WORK REQUIRED:
Put the records below into a two-column CSV with the header row input,output. Give one row per record, with its text in input and its answer in output, each field quoted and any line breaks replaced by spaces.

RECORDS SHOWN:

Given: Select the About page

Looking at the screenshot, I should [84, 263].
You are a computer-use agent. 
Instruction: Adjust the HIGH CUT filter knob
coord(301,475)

SOLUTION TO THIS EXERCISE:
input,output
"Given: Select the About page","Looking at the screenshot, I should [84, 263]."
"You are a computer-use agent. Instruction: Adjust the HIGH CUT filter knob","coord(301,475)"